How can we improve the situation? Many of the basic tools are already available.

Widespread use of a trustable public key infrastructure would assist in allowing users to validate that the content has been generated by the author. In a model of complementary public and private key pairs a web object can be signed by the originator's private key. If the object's signature can be validated against the originator's public key then there is a strong indication that the content is genuine.

Email can also benefit from widespread use of the same public key cryptography, where a message can be signed with the author's private key and the signed message can then be encrypted using the intended recipient's public key. Assuming that the keys have not been compromised, such a message can only be read by the intended recipient, and could only have been sent by the owner of the digital signature.

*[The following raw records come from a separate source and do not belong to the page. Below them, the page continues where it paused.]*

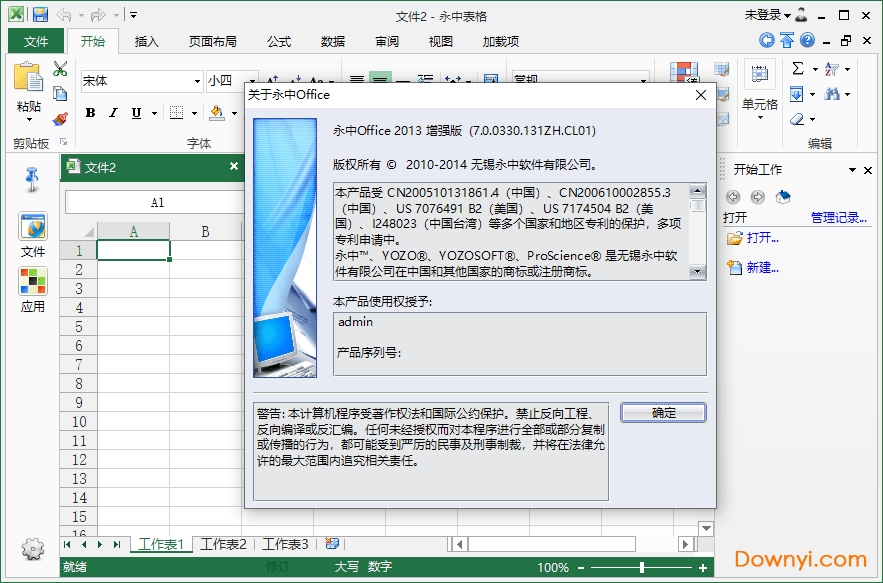This screenshot has height=583, width=883.
Task: Click the Save icon in title bar
Action: (40, 15)
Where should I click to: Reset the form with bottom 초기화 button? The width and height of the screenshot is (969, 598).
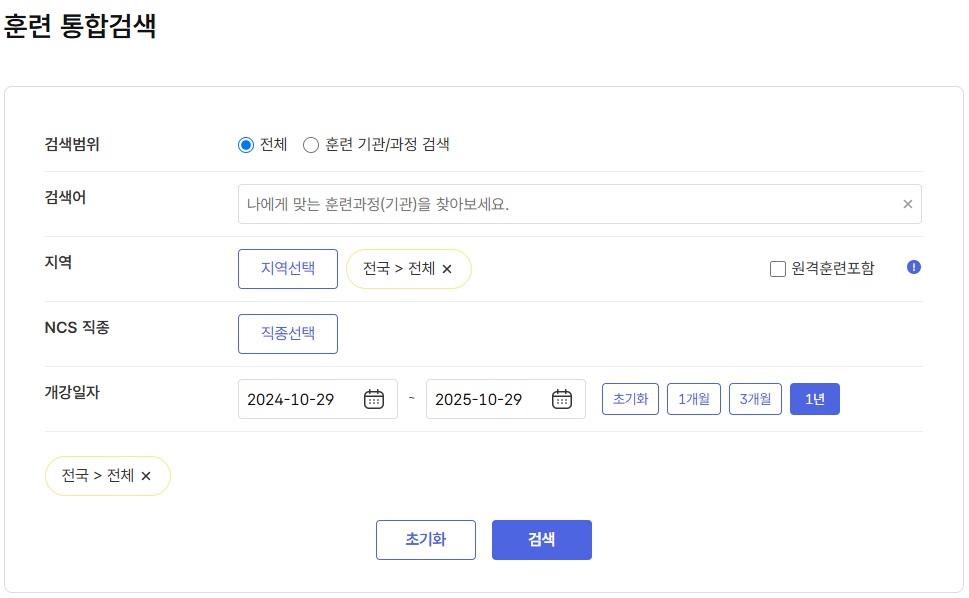coord(426,539)
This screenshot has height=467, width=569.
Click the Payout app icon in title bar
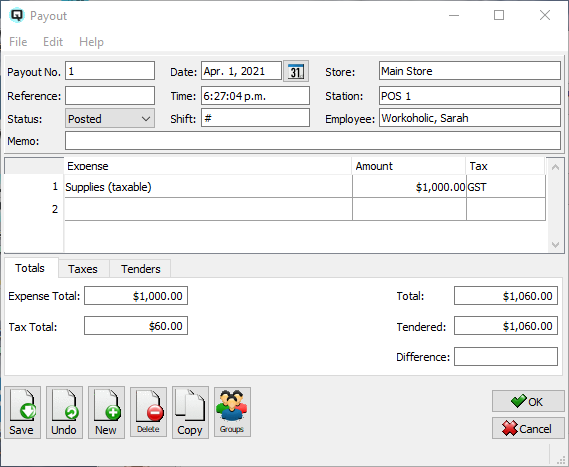[17, 15]
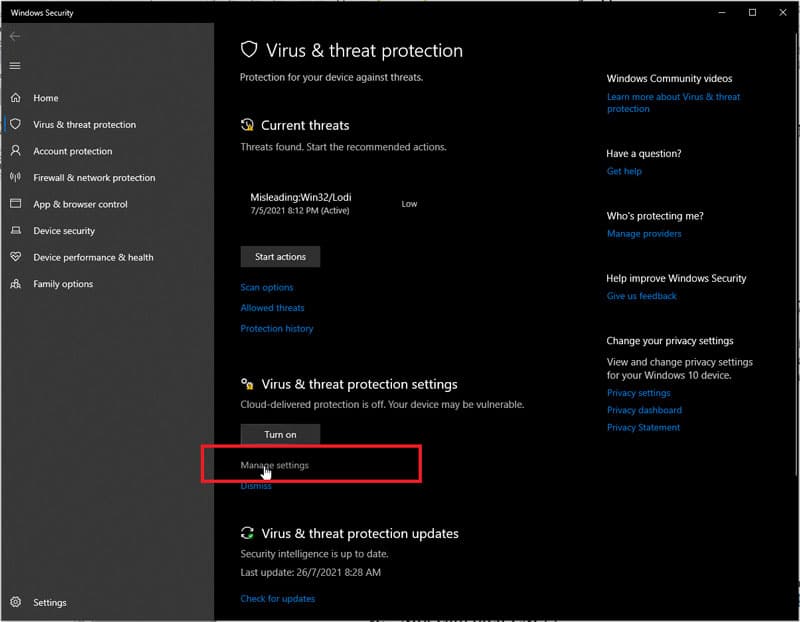Open the hamburger navigation menu
This screenshot has height=622, width=800.
(14, 66)
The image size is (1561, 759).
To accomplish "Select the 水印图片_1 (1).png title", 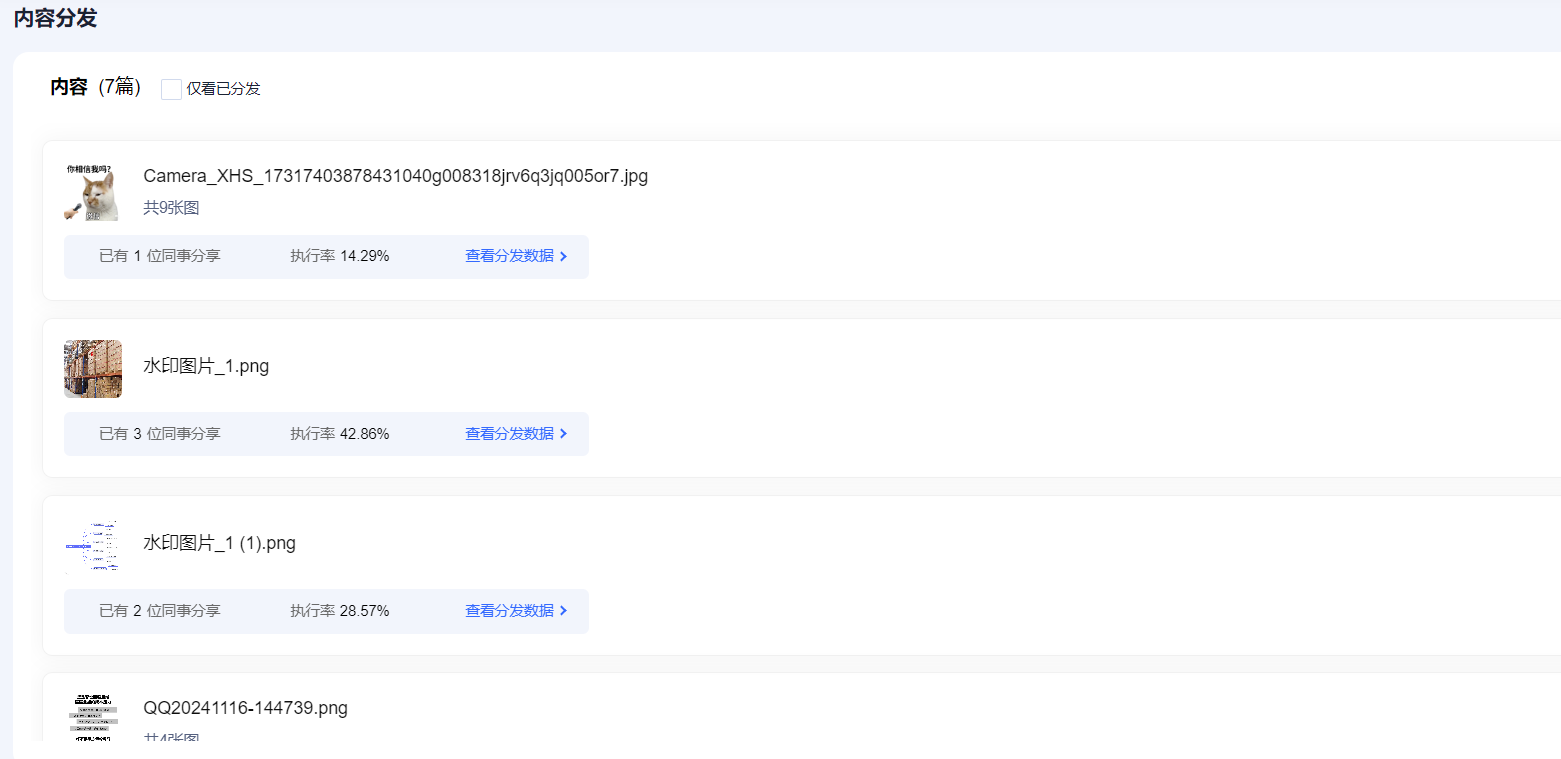I will 219,543.
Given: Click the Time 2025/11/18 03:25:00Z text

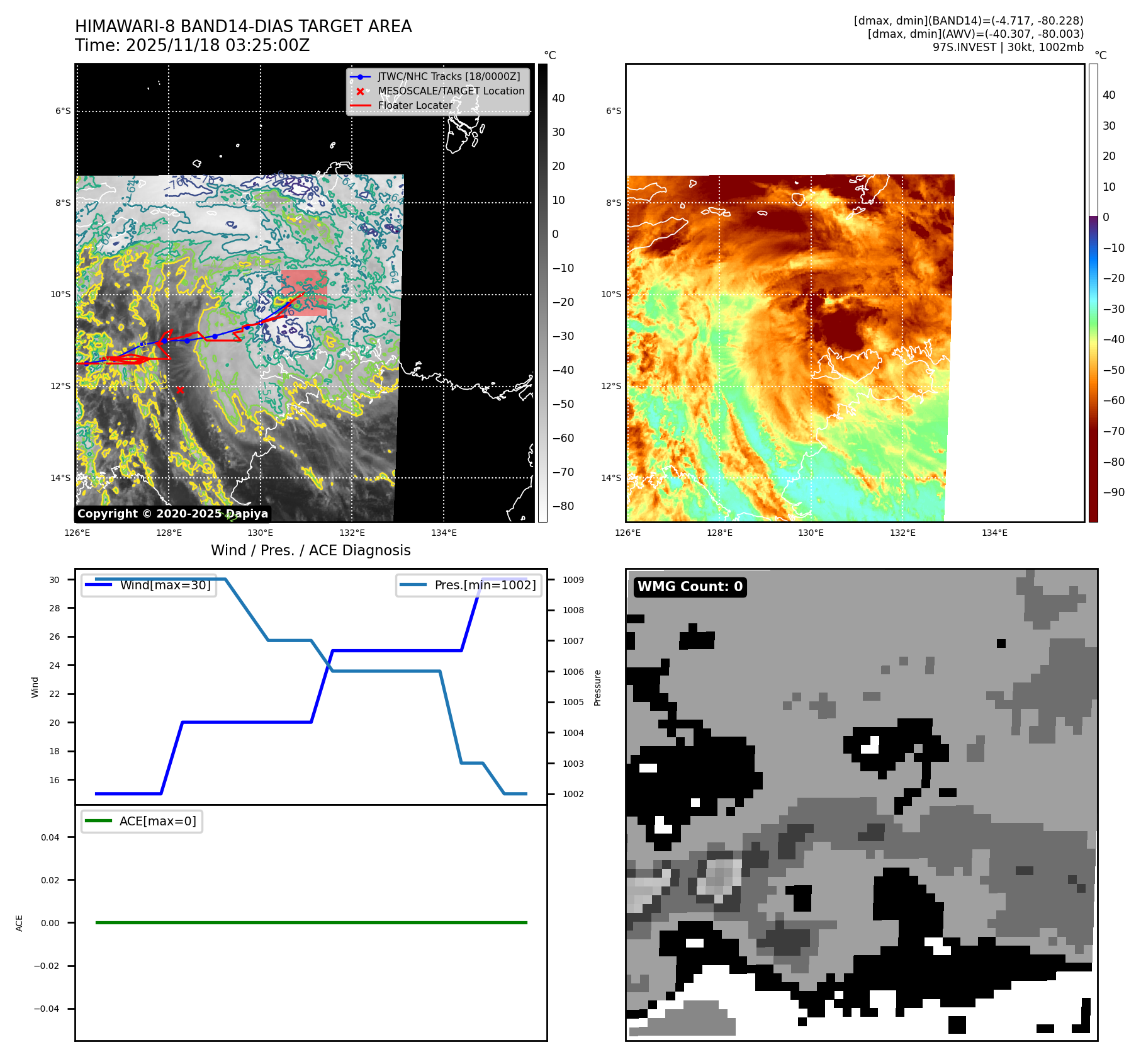Looking at the screenshot, I should pos(192,45).
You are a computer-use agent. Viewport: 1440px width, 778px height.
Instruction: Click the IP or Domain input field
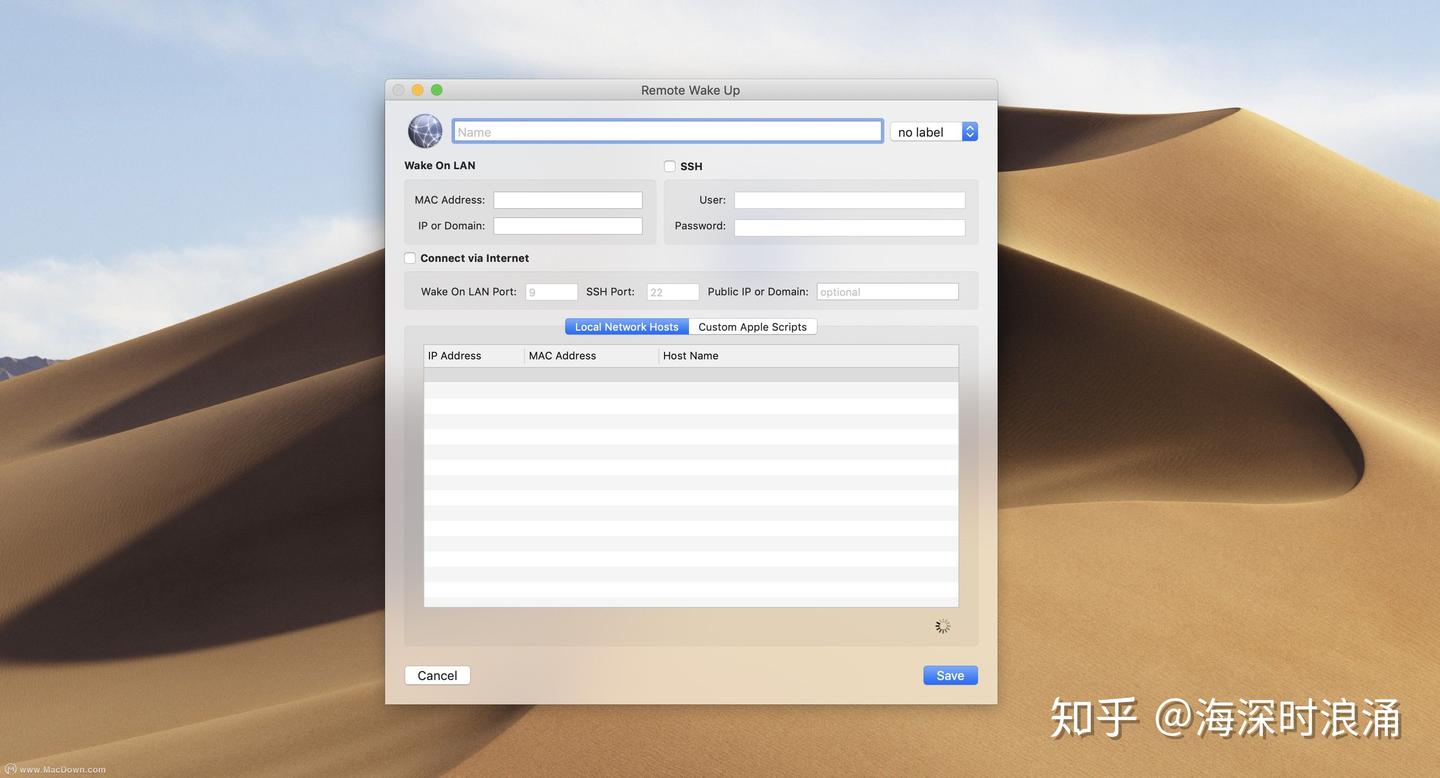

Imagine for a second if a public key infrastructure was in widespread use and we only accepted email that was digitally signed using keys that we trust. Imagine also that web objects were also signed in a similar fashion. In such a world how would a spammer hide their true identity? If spammers cannot hide behind anonymity, then would spam be as prevalent in such a network? Would various ecommerce applications enjoy greater acceptance if users were confidant that there was both privacy and authenticity associated with such transactions? What would be the point of subverting a web site or its content if the action were immediately visible as an unauthorized alteration? Not only would such a network mitigate some of the problems we see today, but its likely that we would find new services appearing that rely on a useful end-to-end trust model where each end can validate the identity of the other party and also validate the authenticity and privacy of the exchanged data.

We can go beyond the application level in this, an d look at how we can improve upon the trust model in the network itself and its associated service layer. DNSSEC allows a DNS server to ensure that only known remote agents can provide updates to the server, and that the updates are not altered by a third party on the fly. If DNSSEC were an integral part of the operation of the DNS it would be a far more difficult proposition to attempt to insert incorrect data into the DNS. At the network level, providers commonly operate Internet networks with efficiency and unit cost in mind. In-band operation of routing protocols readily fit within such an operational model. The SNMP-based model of network management is also commonly operated as an in-band tool. The result is that the operational management of the network, the monitoring of the network and the payload carried by the network all share the same transport system. There is the risk that a payload packet can masquerade as a routing control packet, or an SNMP write transaction, and if the network does not detect this as an exception, the network can be disrupted, or even conceivably taken over by a third party. The trust model here is obviously not that the network operator trusts users not to generate such attacks. The appropriate model is that the network operator distrusts users, and takes appropriate precautions to ensure that a network element will only accept control and monitoring packets that truly originate from the network operator's internal control points.

It would be useful to have each registry-allocated address block be associated with a public key. This would allow all new routing requests to be signed by the private key associated with the original address allocation, which in turn would assist the ISP in determining the authenticity of the request before entering the address prefix into the Internet's routing system.

Its not that we can eliminate the need for some degree of trust from the Internet, nor that all potential security risks can be comprehensively addressed. But in using a set of basic security tools with our existing network applications we can make some significant improvements upon the current rather open trust model of the Internet. In so doing we make significant improvements in the level of trust users can reasonably place on the integrity of the Internet as a useful communications medium. And surely that's a good thing.